Hauptsächlicher Beweggrund hierfür ist die sich im Wandel befindende Gesellschaft. In vielen Familien müssen beide Elternteile arbeiten, um ihr alltägliches Leben bewältigen zu können.
Auch der demografische Wandel17 spielt eine wichtige Rolle. „Eine immer älter werdende Gesellschaft und ein gerade in den jüngeren Altersgruppen weiter zunehmender Bevölkerungsanteil mit Migrationshintergrund stellen das Bildungssystem gegenwärtig und stärker noch in Zukunft vor andere Herausforderungen, als es noch vor 25 Jahren der Fall war.18 Zudem steht seit dem „PISA - Schock“ das dreigliedrige Schulsystem (Hauptschule, Realschule, Gymnasium) grundsätzlich in Frage.

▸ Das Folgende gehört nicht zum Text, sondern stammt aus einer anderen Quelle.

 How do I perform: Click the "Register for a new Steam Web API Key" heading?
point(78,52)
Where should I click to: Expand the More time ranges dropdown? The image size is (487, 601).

Die Forderung nach einer Anpassung der Schule stieg daher stetig. Als Antwort folgt die Gemeinschaftsschule. Das neue Ganztageskonzept19 antwortet dabei auf den demografischen Wandel und bietet Familien die Möglichkeit, ihre Kinder unter der Woche von morgens bis nachmittags in der Schule, unter pädagogischer Betreuung der Lehrkräfte, unterzubringen. Außerdem gibt es erstmals die Chance für die Kinder einen Hauptschulabschluss, Realschlussabschluss oder das Abitur an einer Schule zu absolvieren.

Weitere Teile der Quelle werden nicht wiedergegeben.